El motín de la raza superior

Madrid todavía no sabe a lo que se enfrenta.

Madrid todavía no sabe a lo que se enfrenta.
Oriol Junqueras | EFE

Ubicuo durante estos días en las bullangas catalanistas, el espectáculo algo rupestre de todos esos tractores conducidos por rústicos de las aldeas del interior, los campesinos que han venido a Barcelona con sus chirucas, sus esteladas y sus modales toscos para liberarnos del yugo español, refuta por sí mismo, y de un modo muy plástico, ese lugar común tan extendido en la meseta, el que quiere ver en el micronacionalismo pedáneo la expresión política de la mítica burguesía local. Y es que, por mucho que se repita lo contrario en las tertulias de Madrid, el nacionalismo catalán tiene bien poco que ver con esa clase social. ¿O cómo entender, si no, el desfile ya interminable de empresas catalanas, o sea de burgueses catalanes, que a estas horas huyen en estampida del rocambolesco nasciturus que responde por República Catalana? Extraña burguesía nacionalista. No, Junqueras y Puigdemont, al igual que esos rudos agricultores con sus pantalones de pana y sus camisas de grandes cuadros que ahora nos visitan, encarnan cualquier cosa menos los sutiles recovecos individualistas del alma burguesa.

Lo que se oculta pudoroso en la trastienda del procés no es el empresariado autóctono sino un sucedáneo de las doctrinas indigenistas latinoamericanas, esas que en nuestro tiempo han venido a ocupar el espacio psicológico y emotivo de la ideología racial proscrita en todas partes tras la Segunda Guerra Mundial. Pujol, el genuino creador del monstruo, hizo callar en cierta ocasión a la socialista Manuela de Madre diciéndole que ella solo llevaba cincuenta años en Cataluña, frente a los diez siglos y pico de su propia estirpe. En ningún otro rincón de Occidente se puede espetar eso en un debate parlamentario a un oponente. En ninguno.
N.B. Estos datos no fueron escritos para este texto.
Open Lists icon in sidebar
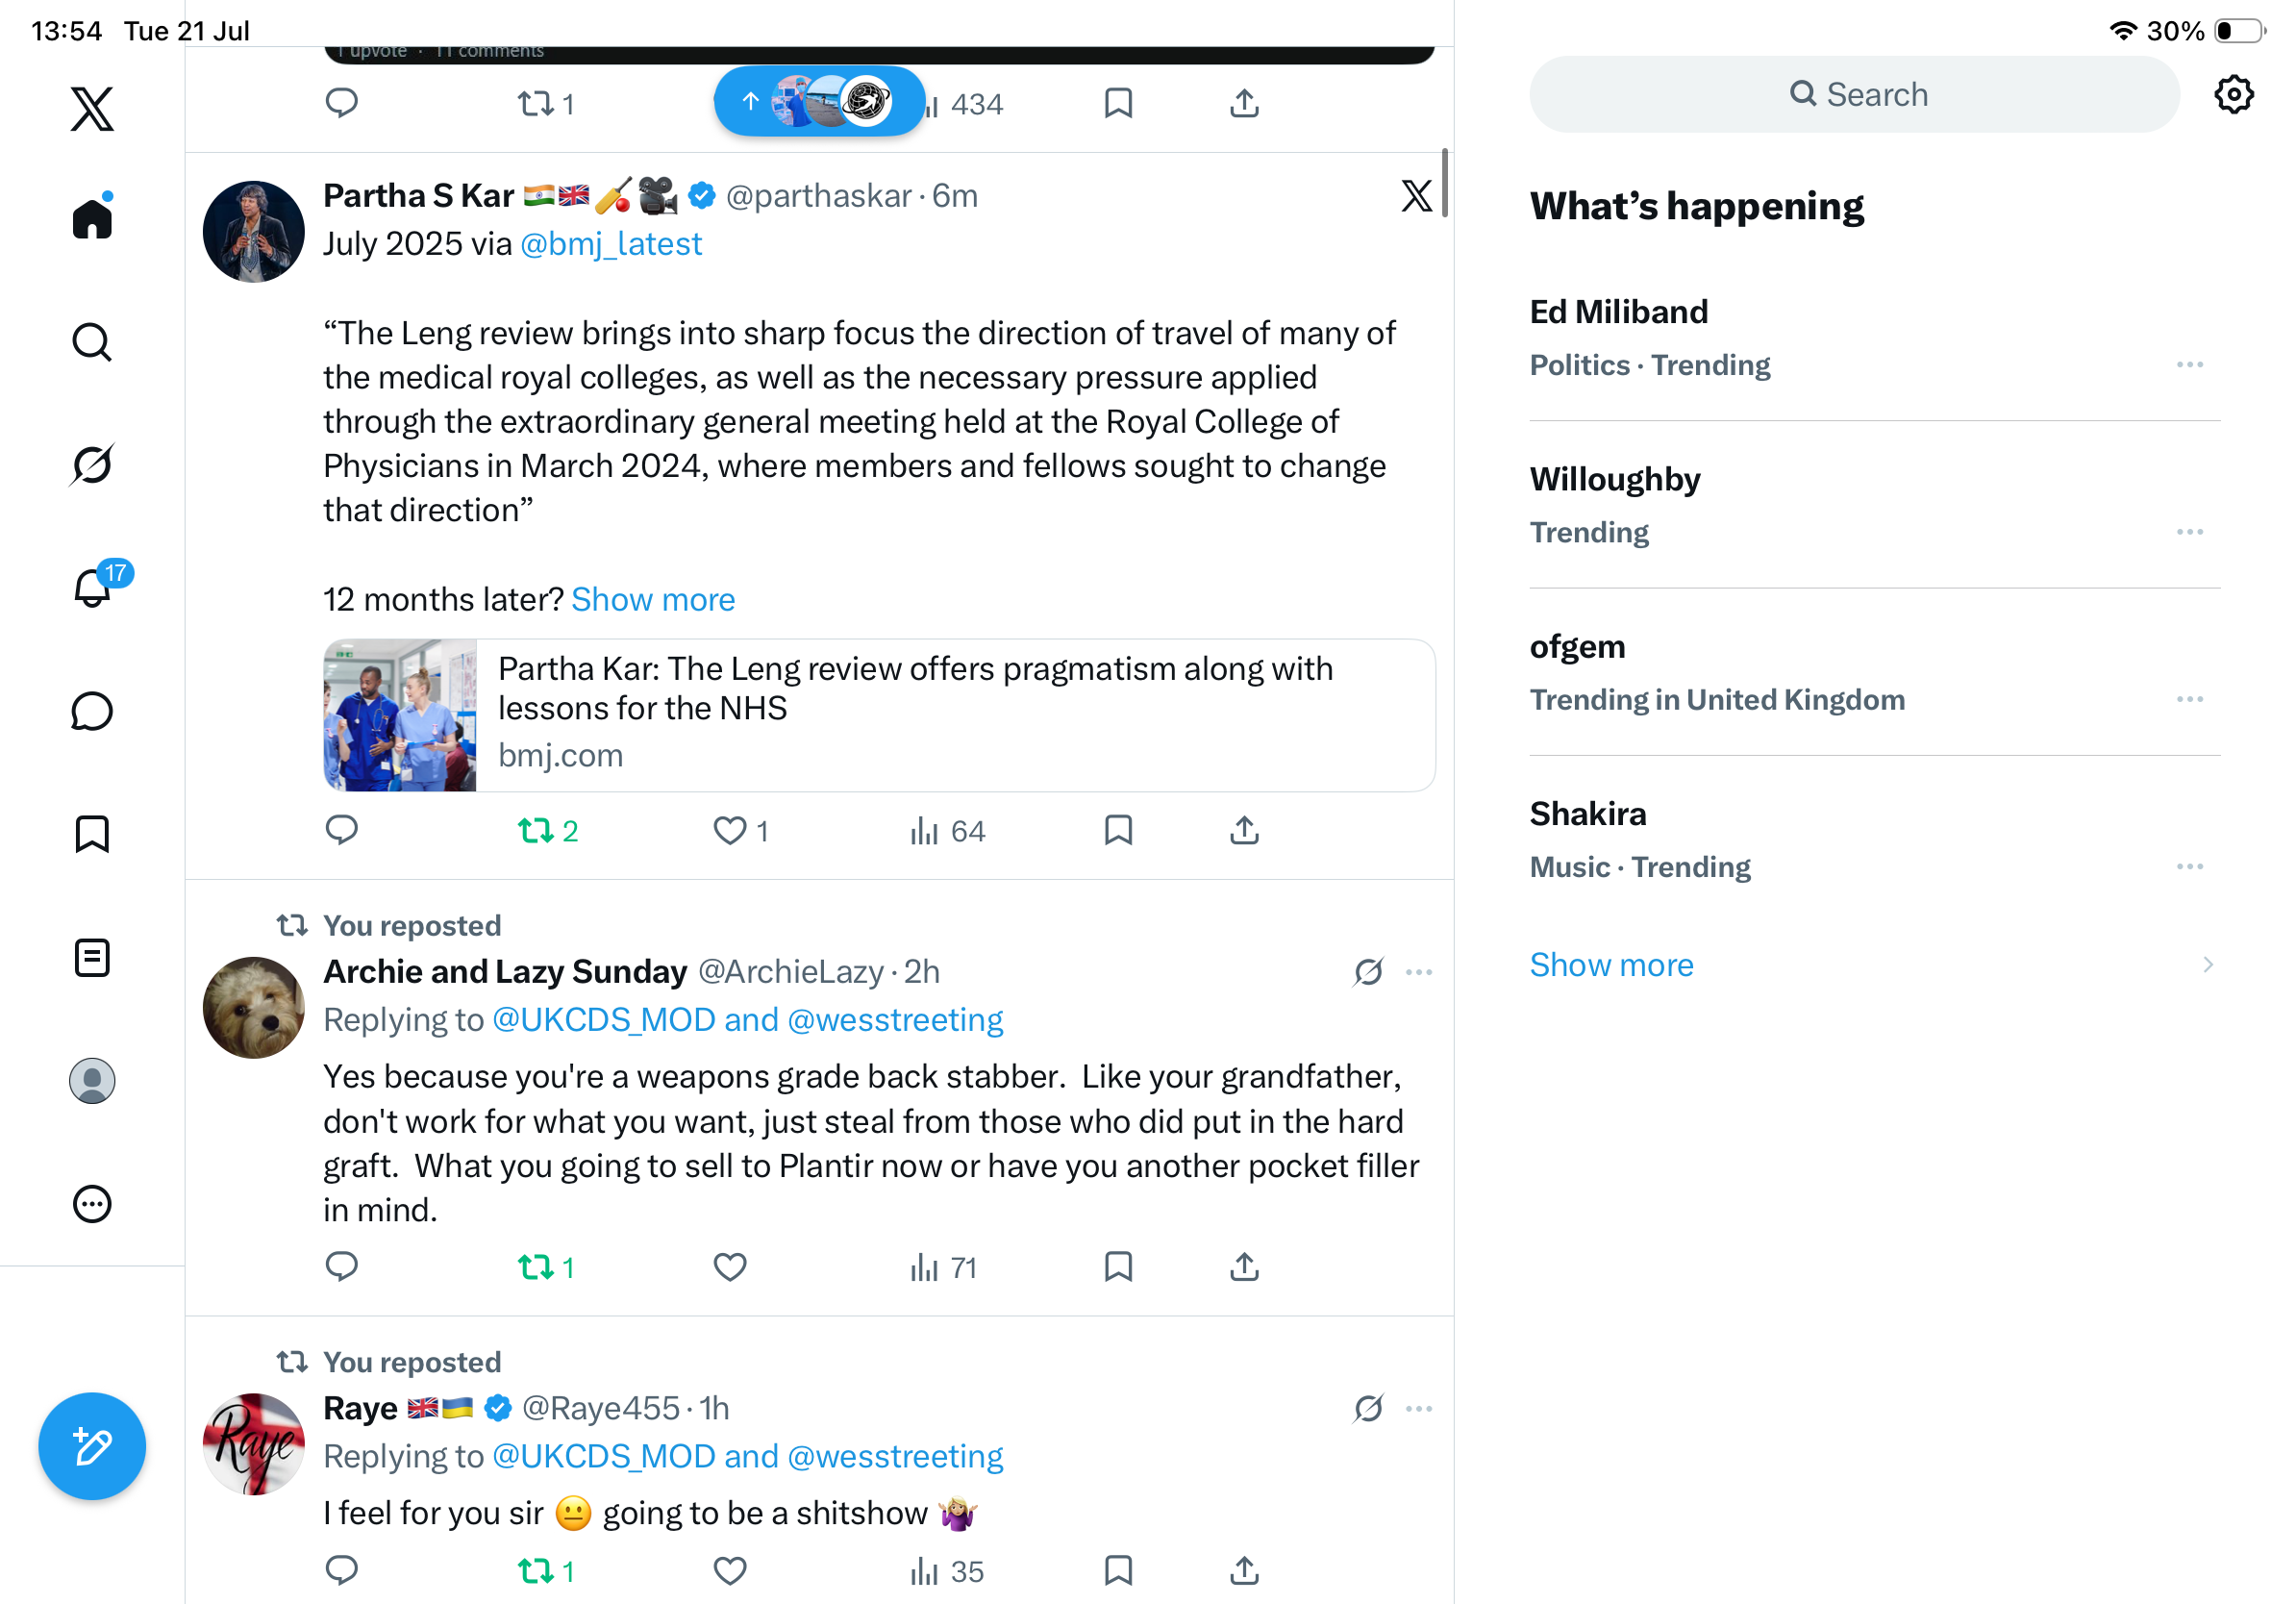 92,958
En Cataluña, en cambio, y sin necesidad de que nadie lo verbalice, cada vez que alguien abre la boca para opinar sobre cuestión alguna que afecte a la res publica, otro alguien saca del bolsillo una calculadora imaginaria para sumar los lustros exactos que el árbol genealógico del orador lleva instalado en la plaza.
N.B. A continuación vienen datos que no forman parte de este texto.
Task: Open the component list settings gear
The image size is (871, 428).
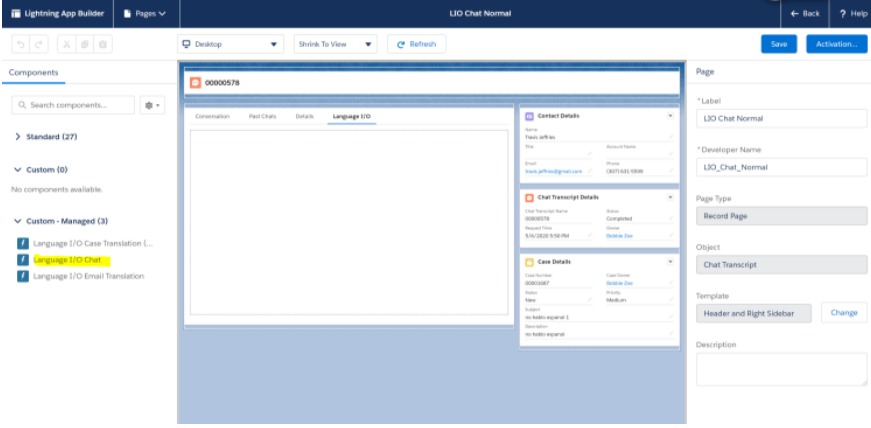Action: click(153, 105)
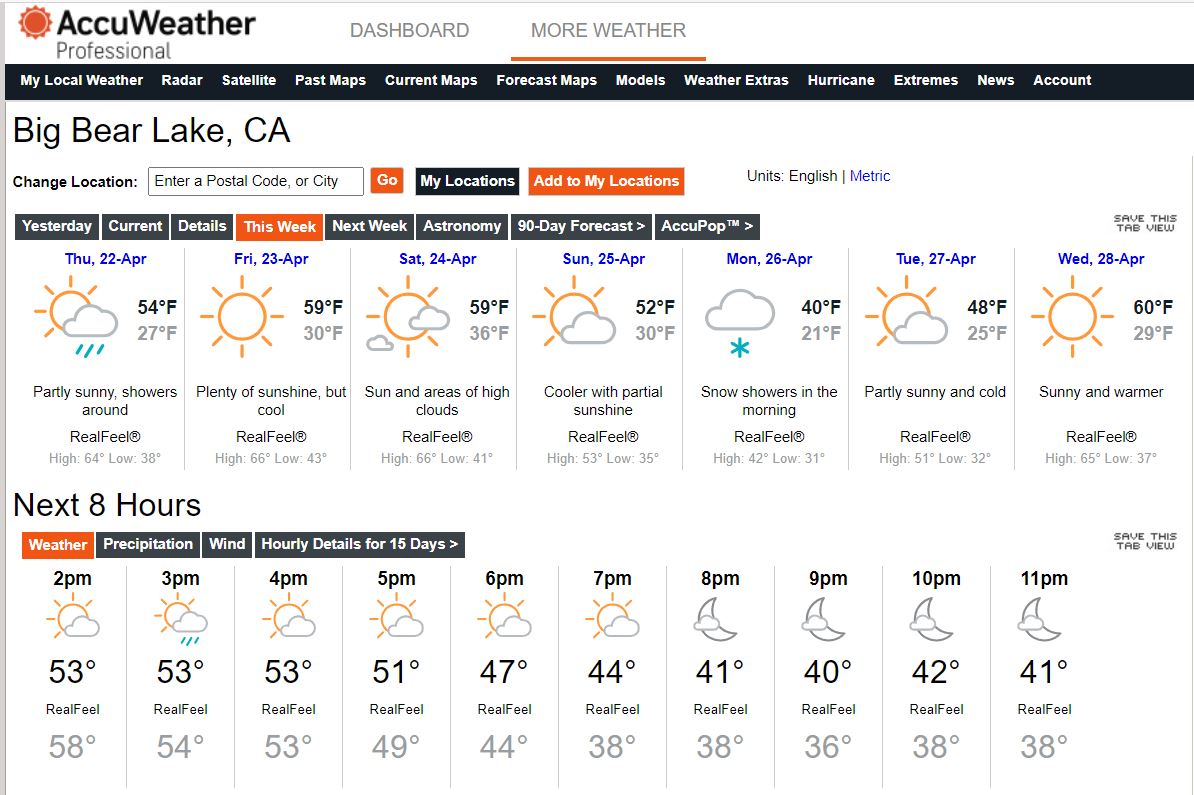Open the Thu, 22-Apr forecast link

tap(105, 259)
Ese silente distinguir entre los catalanes auténticos y los de segunda, los metecos, es algo aquí tan natural, tan espontáneo, tan rutinariamente inconsciente, tan cotidiano, que a los nacionalistas ni siquiera se les ha pasado por la cabeza durante esta semana considerar que el millón de personas que nos manifestamos el domingo contra la independencia pudiéramos ser, al igual que ellos, catalanes. Así, cuando Puigdemont habló en todo momento en nombre del pueblo catalán durante la proclamación del golpe de Estado en el Parlament, ningún cinismo animaba sus palabras. Para él, vivimos en Cataluña, sí, pero no somos catalanes. Por eso ningún argumento económico hará que cambie de criterio y abandone la asonada. Pierde el tiempo Rajoy cuando apela a los beneficios de estar integrados en un gran mercado nacional que, a su vez, abre las puertas a otro de escala continental. Nada de eso hará mella en ellos. Se pueden ir mañana todas las multinacionales de Cataluña, seguirán impertérritos sin bajar del monte. La burguesía en ningún lugar del planeta estaría dispuesta a comer berzas por el prurito de tener una bandera y un embajador permanente ante las Naciones Unidas. La burguesía no, pero estos sí. Madrid todavía no sabe a lo que se enfrenta.